** About this task **
Every line of the data is to be retyped exactly.

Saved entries

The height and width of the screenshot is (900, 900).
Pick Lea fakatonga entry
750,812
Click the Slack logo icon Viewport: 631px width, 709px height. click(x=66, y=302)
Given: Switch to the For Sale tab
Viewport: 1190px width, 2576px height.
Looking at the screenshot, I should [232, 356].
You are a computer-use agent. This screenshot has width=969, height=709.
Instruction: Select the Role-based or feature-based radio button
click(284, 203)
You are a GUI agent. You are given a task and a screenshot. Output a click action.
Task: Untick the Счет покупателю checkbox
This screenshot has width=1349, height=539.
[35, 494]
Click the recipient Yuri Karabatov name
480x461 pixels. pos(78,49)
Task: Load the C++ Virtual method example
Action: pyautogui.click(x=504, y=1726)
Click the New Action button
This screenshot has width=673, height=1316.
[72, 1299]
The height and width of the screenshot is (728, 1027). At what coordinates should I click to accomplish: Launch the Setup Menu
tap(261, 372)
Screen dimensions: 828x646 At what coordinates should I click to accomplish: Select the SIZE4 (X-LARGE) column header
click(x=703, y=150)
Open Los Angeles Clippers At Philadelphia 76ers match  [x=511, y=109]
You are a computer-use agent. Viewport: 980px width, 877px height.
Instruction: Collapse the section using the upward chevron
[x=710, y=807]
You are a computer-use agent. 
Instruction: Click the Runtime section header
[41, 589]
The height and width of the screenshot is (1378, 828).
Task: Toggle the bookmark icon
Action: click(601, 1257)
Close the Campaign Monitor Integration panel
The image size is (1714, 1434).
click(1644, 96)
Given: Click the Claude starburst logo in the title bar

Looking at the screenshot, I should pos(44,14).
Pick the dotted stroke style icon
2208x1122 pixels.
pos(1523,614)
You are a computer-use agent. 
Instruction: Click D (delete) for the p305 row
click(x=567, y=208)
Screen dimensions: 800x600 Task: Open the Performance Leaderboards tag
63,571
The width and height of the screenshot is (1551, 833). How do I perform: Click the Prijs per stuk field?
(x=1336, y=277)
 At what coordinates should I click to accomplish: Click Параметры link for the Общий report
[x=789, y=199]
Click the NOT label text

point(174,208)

** Output below **
The height and width of the screenshot is (900, 900).
Pick Lea fakatonga entry
750,812
Click the Slack logo icon Viewport: 631px width, 709px height. click(x=66, y=302)
Given: Switch to the For Sale tab
Viewport: 1190px width, 2576px height.
Looking at the screenshot, I should [232, 356].
You are a computer-use agent. This screenshot has width=969, height=709.
Instruction: Select the Role-based or feature-based radio button
click(284, 203)
You are a GUI agent. You are given a task and a screenshot. Output a click action.
Task: Untick the Счет покупателю checkbox
This screenshot has width=1349, height=539.
[35, 494]
Click the recipient Yuri Karabatov name
480x461 pixels. pos(78,49)
Task: Load the C++ Virtual method example
Action: pyautogui.click(x=504, y=1726)
Click the New Action button
This screenshot has width=673, height=1316.
[72, 1299]
The height and width of the screenshot is (728, 1027). At what coordinates should I click to accomplish: Launch the Setup Menu
tap(261, 372)
Screen dimensions: 828x646 At what coordinates should I click to accomplish: Select the SIZE4 (X-LARGE) column header
click(x=703, y=150)
Open Los Angeles Clippers At Philadelphia 76ers match  [x=511, y=109]
You are a computer-use agent. Viewport: 980px width, 877px height.
Instruction: Collapse the section using the upward chevron
[x=710, y=807]
You are a computer-use agent. 
Instruction: Click the Runtime section header
[41, 589]
The height and width of the screenshot is (1378, 828).
Task: Toggle the bookmark icon
Action: click(601, 1257)
Close the Campaign Monitor Integration panel
The image size is (1714, 1434).
click(1644, 96)
Given: Click the Claude starburst logo in the title bar

Looking at the screenshot, I should pos(44,14).
Pick the dotted stroke style icon
2208x1122 pixels.
pos(1523,614)
You are a computer-use agent. 
Instruction: Click D (delete) for the p305 row
click(x=567, y=208)
Screen dimensions: 800x600 Task: Open the Performance Leaderboards tag
63,571
The width and height of the screenshot is (1551, 833). How do I perform: Click the Prijs per stuk field?
(x=1336, y=277)
 At what coordinates should I click to accomplish: Click Параметры link for the Общий report
[x=789, y=199]
Click the NOT label text

point(174,208)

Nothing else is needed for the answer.